April 1, 2007
There is a pastor in Missouri who has challenged his flock to give up whining for three weeks. He's handed out purple bracelets, and whenever someone complains, they have to switch the bracelet from one wrist to the other and start again. If I were in his flock, I'd have wrist burn. I'd be switching that bracelet every 60 seconds.
Three weeks without a single complaint? That's like three weeks without oxygen. I don't see the point. Complaining is natural. It's something that brings people together. Catholics, Jews, Hindus, Muslims, what's the common denominator? They all whinge. Even a Buddhist must give in to temptation sometimes. Chances are, there's a monk right now whispering to his friend: "This rice is too sticky."
But this pastor seems to think the world will be a better place if people stopped complaining. So, okay, let's say we look on the brighter side of global warming, random acts of violence and a jihad. We still have to deal with flying economy.
I disagree that there's too much complaining in the world. I don't think there's enough. Still, I was curious. How long could I go for? I called Liza. "Let's have a complaining contest," I said. "Whoever complains first loses." It wasn't a question of if, but when. "Okay," she said, "but we can't begin now because I'm going to get my hair cut." She suggested we start the following morning. But that didn't work for me - I had therapy that afternoon.

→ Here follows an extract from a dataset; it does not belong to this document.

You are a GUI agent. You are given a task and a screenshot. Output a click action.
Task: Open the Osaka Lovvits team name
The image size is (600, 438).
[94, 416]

That's why this trend will never catch on. There would be nothing to talk about in therapy. Can you imagine? "How does it feel not having love in your life?" And I'd say: "It's not so bad. I have a lot of free time."
As the days passed, Liza and I were having difficulty co-ordinating our schedules as to when to begin. When I was done with therapy, she was going on a date. I couldn't start the day after that: I was meeting the accountant. Then it was the weekend: she was overbooked, I was underbooked and Sunday nights are always depressing.
And then there was something else to consider: what constitutes complaining? Was it something that had to be said out loud? What if we thought a complaint? What if it wasn't a complaint as much as a statement of fact? For instance, "I'm not happy."
So many questions. I had to draw the line. Complaining is not the same thing as worrying. It had to be spoken, out loud, and it had to be about a headache - literally or figuratively - or some sort of gripe. Plus, we were each allowed one standard-issue complaint: something we say all the time so it doesn't count. Liza chose: I feel fat. I chose: I feel sick.
In the interim I read an article about how the church in Missouri has now shipped more than 125,000 bracelets everywhere from Nebraska to Iraq. I didn't see New York City on the list, though. Which means it's likely that people in Manhattan are complaining more than people in Iraq.
The day our contest was to begin, I e-mailed Liza in the evening to see if she'd complained yet. Her response: "I can't remember." She asked if I'd complained yet and I said no, but that was only because I hadn't left the house all day or spoken to anyone. So in the end, the contest never happened. It was a bad idea anyway.